New Issuance Chains on Staging Failing

imfranklin · May 23, 2024, 7:19pm

In testing against the new intermediate certificates on staging we are no longer able to issue or renew certificates at via our lua-resty-auto-ssl based system.

We are seeing the same error as when the now abandoned enforcing of async orders was in place:

err: ERROR: Problem connecting to server (post for ; curl returned with 3)

The same code, domains, etc. all function and receive certificates as expected when using Let's Encrypt production environment.

We are unable to simply update to the dehydrated ACME client that supports async orders at this time — is staging currently enforcing async orders?

Bruce5051 · May 23, 2024, 7:21pm

Hi @imfranklin,

Since this is recent please read these:

imfranklin · May 23, 2024, 7:22pm

We are having no issues with production.

Bruce5051 · May 23, 2024, 7:25pm

Kindly wait for more knowledgeable Let's Encrypt community volunteers to assist.

mcpherrinm · May 23, 2024, 7:34pm

Yes, staging still has async finalization turned on.

imfranklin · May 23, 2024, 7:51pm

Do you mean "on" as in "available" or as in "forcefully required"?

Our understanding is it is available but not mandatory in production. If it is mandatory in staging, then we have no means at all to test certificate renewals against the upcoming June 6 changes.

orangepizza · May 23, 2024, 7:53pm

It's about what servers do so if server does async and return 'processing' client need to understand it isn't fail and check later for actual result

mcpherrinm · May 23, 2024, 7:59pm

There's just "on" or "off", there's no "available but not required" in Boulder, at least today.

Finalization is mandatory in staging, to use the terminology you're using.

We may require async finalization in some cases in the future in production, but a point further in the future once more clients support it properly.

imfranklin · May 23, 2024, 8:10pm

Whereas the issuance change has a concrete rollout date within two weeks, and async finalization is a "maybe, for some things, someday", could staging be made to now reflect how production will function on June 6?
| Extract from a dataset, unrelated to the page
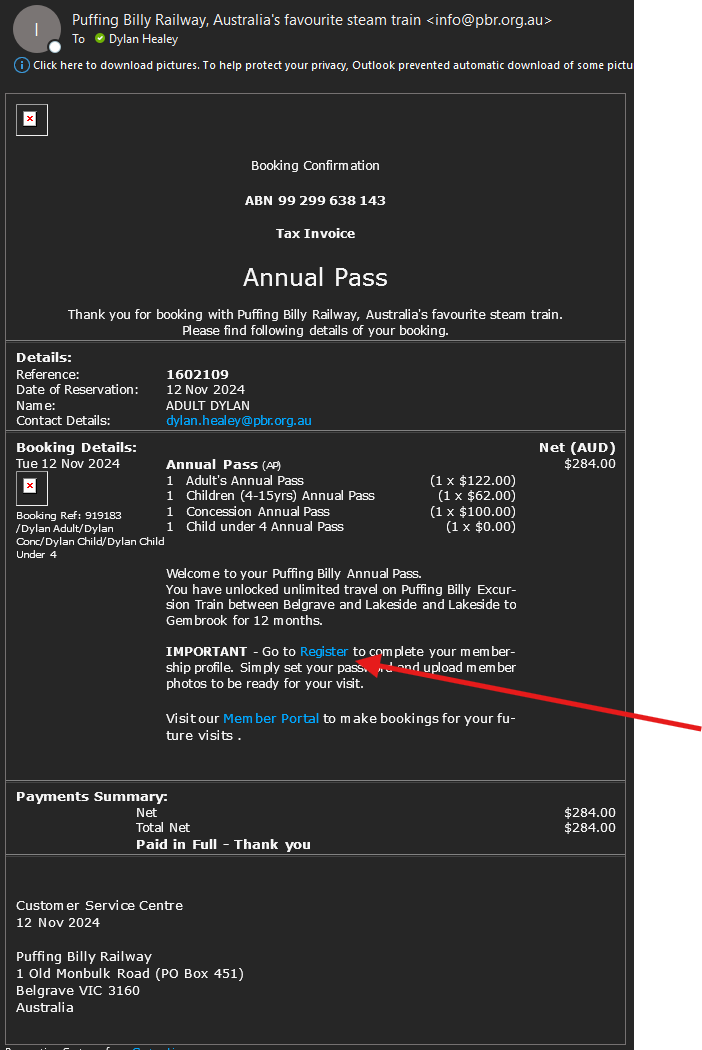Viewport: 702px width, 1050px height.
Task: Click the Belgrave VIC 3160 address line
Action: point(78,991)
mcpherrinm · May 23, 2024, 8:15pm

We'll discuss that request as a team.

mcpherrinm · May 23, 2024, 8:21pm

Could you run lua-resty-auto-ssl with this patch: Bump dehydrated to v0.7.1 by cgunther · Pull Request #291 · auto-ssl/lua-resty-auto-ssl · GitHub

That upgrades the version of the underlying dehydrated library to something that supports async finalize.
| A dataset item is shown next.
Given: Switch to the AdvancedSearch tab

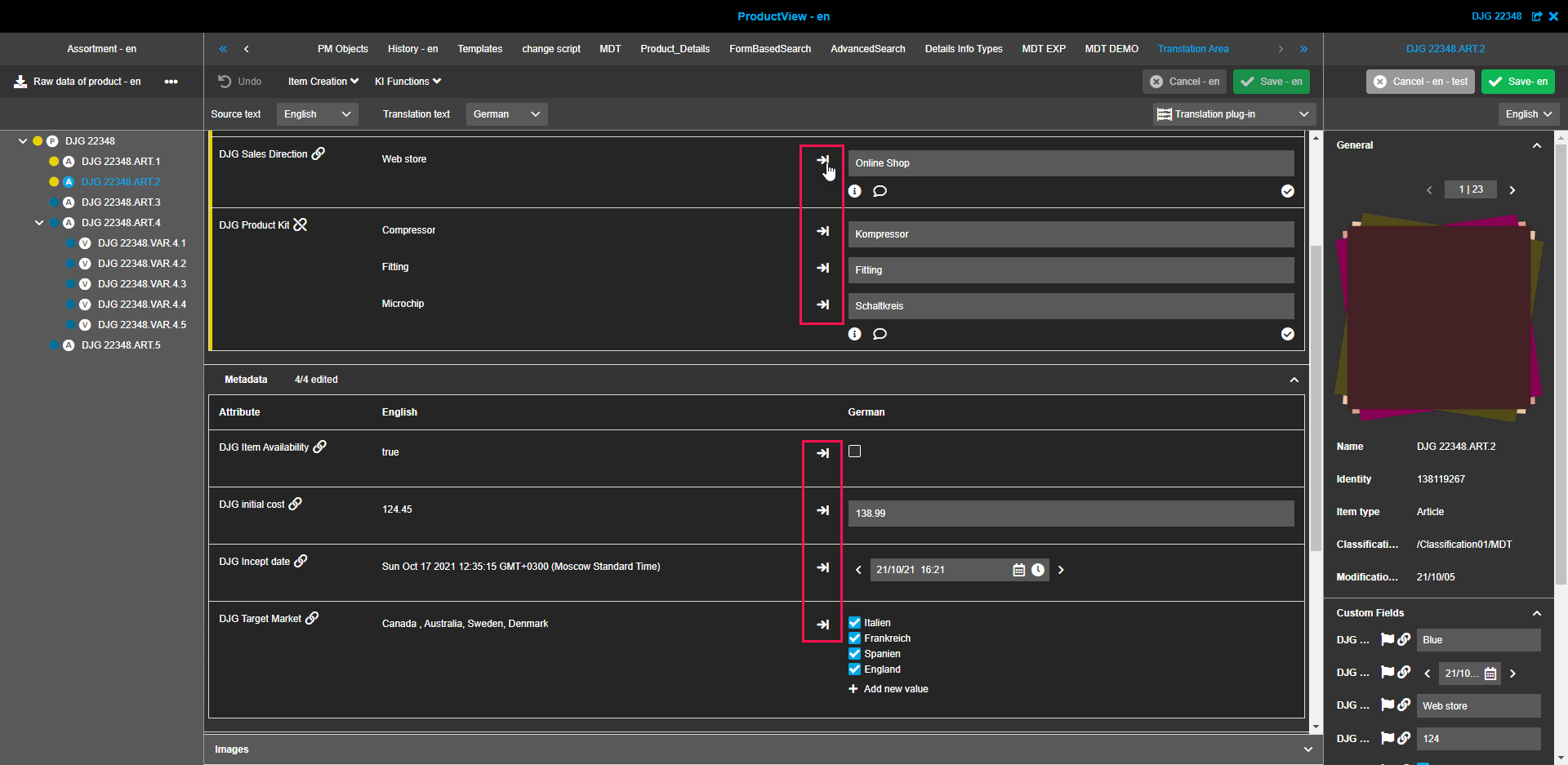Looking at the screenshot, I should 867,49.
It seems lua-resty-auto-ssl hasn't recieved even minor maintence updates in 3 years. I am not sure we are going to go out of our way to support seemingly abandoned projects.

imfranklin · May 23, 2024, 8:41pm

We had tested against the updated dehydrated during the attempted rollout of async finalization, and it was unfortunately not successful.

Our system is lua-resty-auto-ssl based, and heavily customized. We are not seeking support for either, though, only a stable testing environment that reflects the existing production environment.

We have a greatly increased rate limit from Let's Encrypt for the amount of certificates we handle each day, and any failures there would mean a fair amount of disappointed people. Should there be any issues with the June 6 issuance changes we would like to commit our resources to addressing those now, and not possible-maybe-someday-async features at this time.

aarongable · May 23, 2024, 8:45pm

I understand the desire for a testing environment that reflects the current production environment, but we need to recognize that the staging environment is in a constant state of compromise, trying to balance many different testing needs. In some cases we want it to reflect prod as it is today, and in others we want it to reflect prod as it will be in the future.

In this case, it has revealed that your client does not support asynchronous finalization, a thing that it really should support, and which it may need to support if and when we turn async finalization back on in prod. While I understand the frustration at not being able to test the new chains in staging with your current client, this means that having async finalization required in staging is working as intended. Please use this as an opportunity to change or upgrade your client to one which does support async finalization.

imfranklin · May 23, 2024, 9:38pm

Without a testing ground supporting synchronous calls, Let's Encrypt has effectively gone async-only. We could respect that were it reflected in documentation or clearly communicated elsewhere, but as-is you are correct: it is frustrating.

We'll accept this conversation and the current configuration of the testing environment as a form of communicating that async-only is looming...again. Regardless, it has been on our roadmap to migrate to certbot and fully modernize our system, but neither are likely possible before the issuance changes are released to production.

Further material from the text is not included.